Reading passage –
Everything Old is New Again
Yesterday, I attended the Molecular Summit in Philadelphia. Put on by The Dark Report (http://www.darkreport.com/ ), the meeting was designed to show the need for integration of imaging and diagnostics (think radiology and laboratory), as medicine moves from one size fits all model to a more individualized and personalized molecular medicine model. Many of the sessions were devoted to how information technology could help to integrate the information from both areas, in order to help physicians provide better diagnosis and therapy.
As the speakers discussed the new paradigm that would overlap some of the information from lab with that of radiology, I was reminded that when I studied nuclear medicine in 1983-1984, laboratory experience, in the form of radioimmunoassay (RIA) was an intigral part of nuclear medicine education. Indeed, some of the nuclear medicine technologists working in RIA and clinical imaging were credentialed by the American Society of Clinical Pathologists (ASCP), rather than the American Registry of Radiologic Technologists (ARRT) or the Nuclear Medicine Technologist Certification Board (NMTCB).
Although the participation of nuclear medicine technologists in RIA was begining to fade at that time, education in lab techniques and clinical rotations through the RIA lab were still a required part of the curriculum and questions on lab procedures were still part of the NMTCB exam, although not the ARRT exam, that year. Indeed, I personally felt that just about every third question on the NMTCB exam that year was lab related.
Looking back in SNM archives, I found a letter to the editor from Volume 13 number 6 of the Journal of Nuclear Medicine, (which translates to about June of 1972), proposing a separate organization outside the ARRT or ASCP to certify technologists in nuclear medicine technology. That organization became the NMTCB.
Eventually the NMTCB and the ARRT became the only certifying and registration organizations for NM technologists and many of the technologists holding ARRT and ASCP certificates took advantage of a grandfathering provision announced in 1990, which recognized nuclear medicine technologist certificates issued by those organizations before 1985 and gave NMTCB certification status to those qualified technologists who requested this offer during that year.

Instructions –
**A.** Translate this sentence from the nuclear medicine post into Spanish: "Yesterday, I attended the Molecular Summit in Philadelphia."
**B.** According to the nuclear medicine post, in what year was the grandfathering provision for ARRT and ASCP certificate holders announced?
**C.** Reproduce the stretch of the nuclear medicine post from "Looking back in" through "became the NMTCB.".

Dataset content –

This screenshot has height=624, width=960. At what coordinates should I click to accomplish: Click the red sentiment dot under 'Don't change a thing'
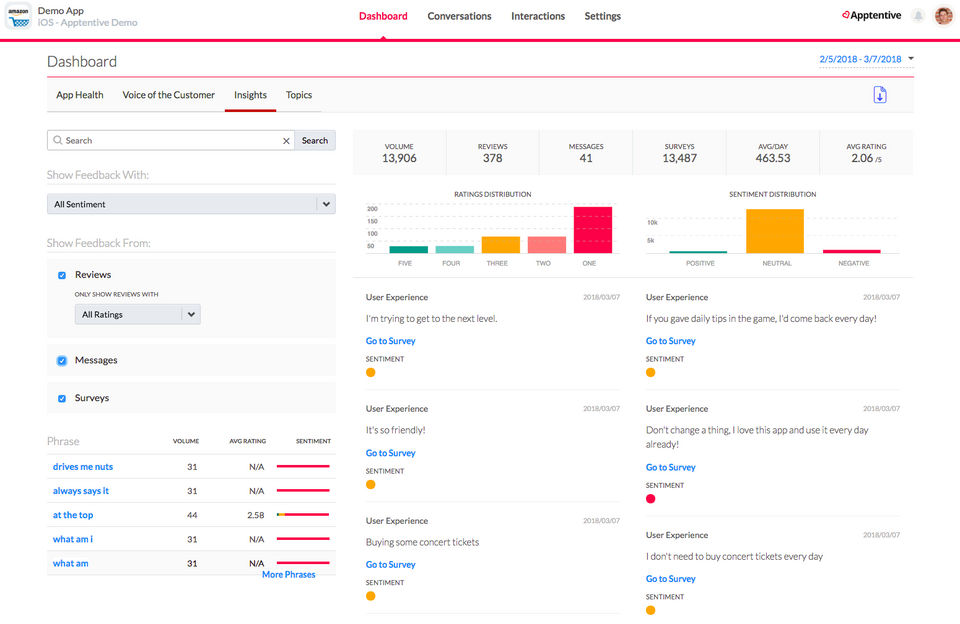click(x=651, y=499)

Answers –
**A.** Ayer asistí a la Cumbre Molecular en Filadelfia.

**B.** It was announced in 1990.

**C.**
Looking back in SNM archives, I found a letter to the editor from Volume 13 number 6 of the Journal of Nuclear Medicine, (which translates to about June of 1972), proposing a separate organization outside the ARRT or ASCP to certify technologists in nuclear medicine technology. That organization became the NMTCB.